Rabu, 15 April 2015

Karena Kita

"Aku capek"
"Hei"
"..."
Aku tersenyum.
"Apa?"
"Ingatlah kita"
"Tapi bagaimana dengan orang tuaku?"
"Ingatkah kamu ketika aku takut bilang ke orang tuaku bahwa aku tak mau dijodohkan? Bukankah kamu menyuruhku mengingat kita?"
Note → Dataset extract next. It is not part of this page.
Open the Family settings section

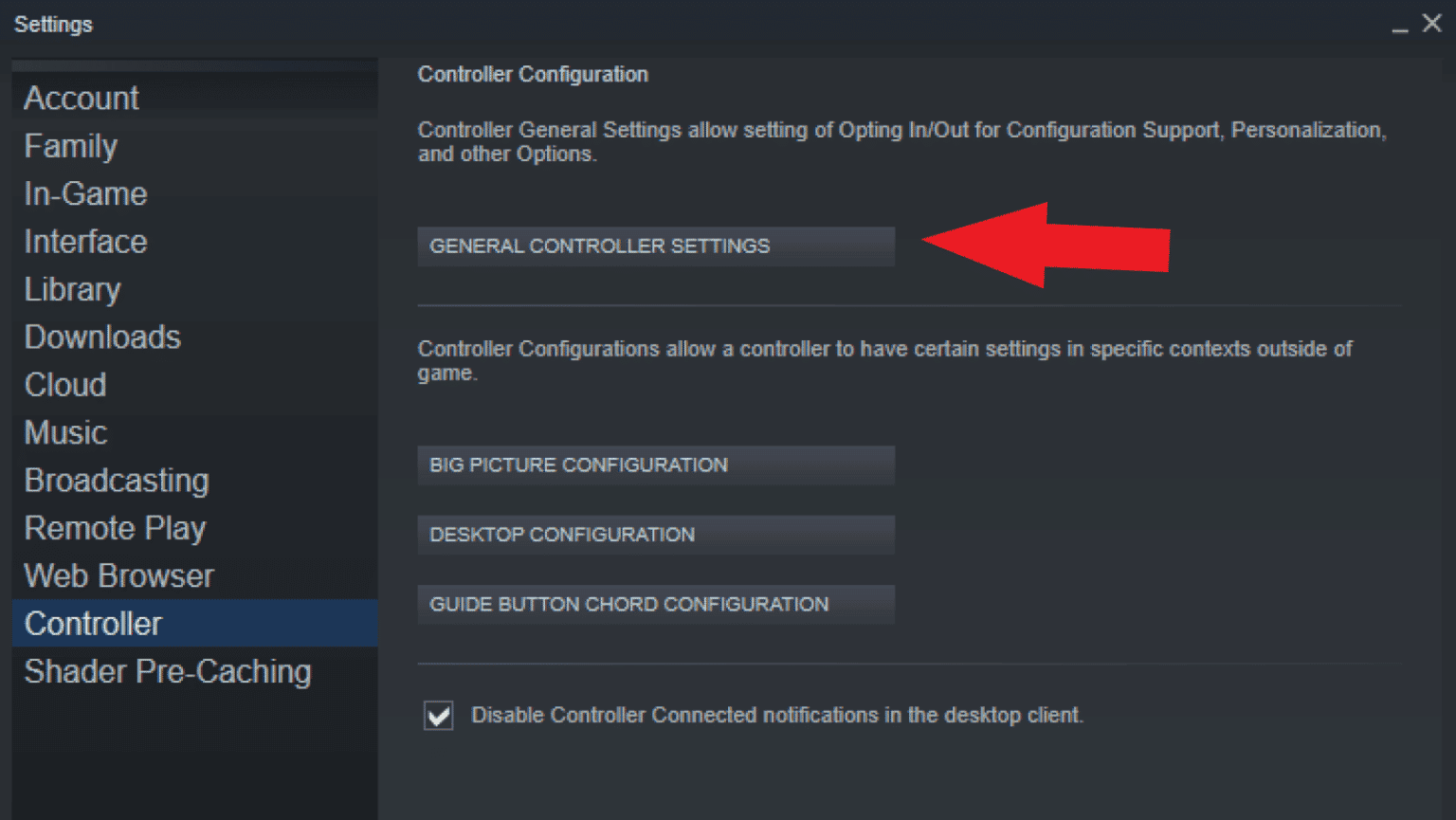coord(70,146)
"Tapi aku bisa apa? Masa depanku sudah gelap."
"Bukan masa depanmu, tapi kita. Dan kurasa tak akan gelap."
"Aku kehilangan pekerjaan."
"Tapi aku masih bisa bekerja. Kita masih bisa makan."
"Bagaimana mungkin aku menyuruhmu menjadi tulang punggung keluarga?"
"Bukan aku, tapi kita."
"Kakiku cacat."
"Tapi aku masih bisa menolongmu berjalan, dan kita akan tetap berjalan bersama."
"Tapi aku tak sanggup melihatmu menderita."
"Aku pun demikian. Jika harus menderita, bukan aku atau kamu, tetapi kita."
"Tapi..."
"Ingatlah kita. Ingatlah perasaan ketika kita berjuang melawan pertentangan keluarga kita. Kita sanggup kan? Bukan aku atau kamu yang sanggup, tapi kita. Ingat dan rasakan bagaimana melewatinya. Ketika akhirnya dengan lembut engkau mengecup keningku dan meminangku. Itu kita."
"Tapi aku tak tahu harus berbuat apa."
"Tak perlu. Kita akan menemukan jalannya."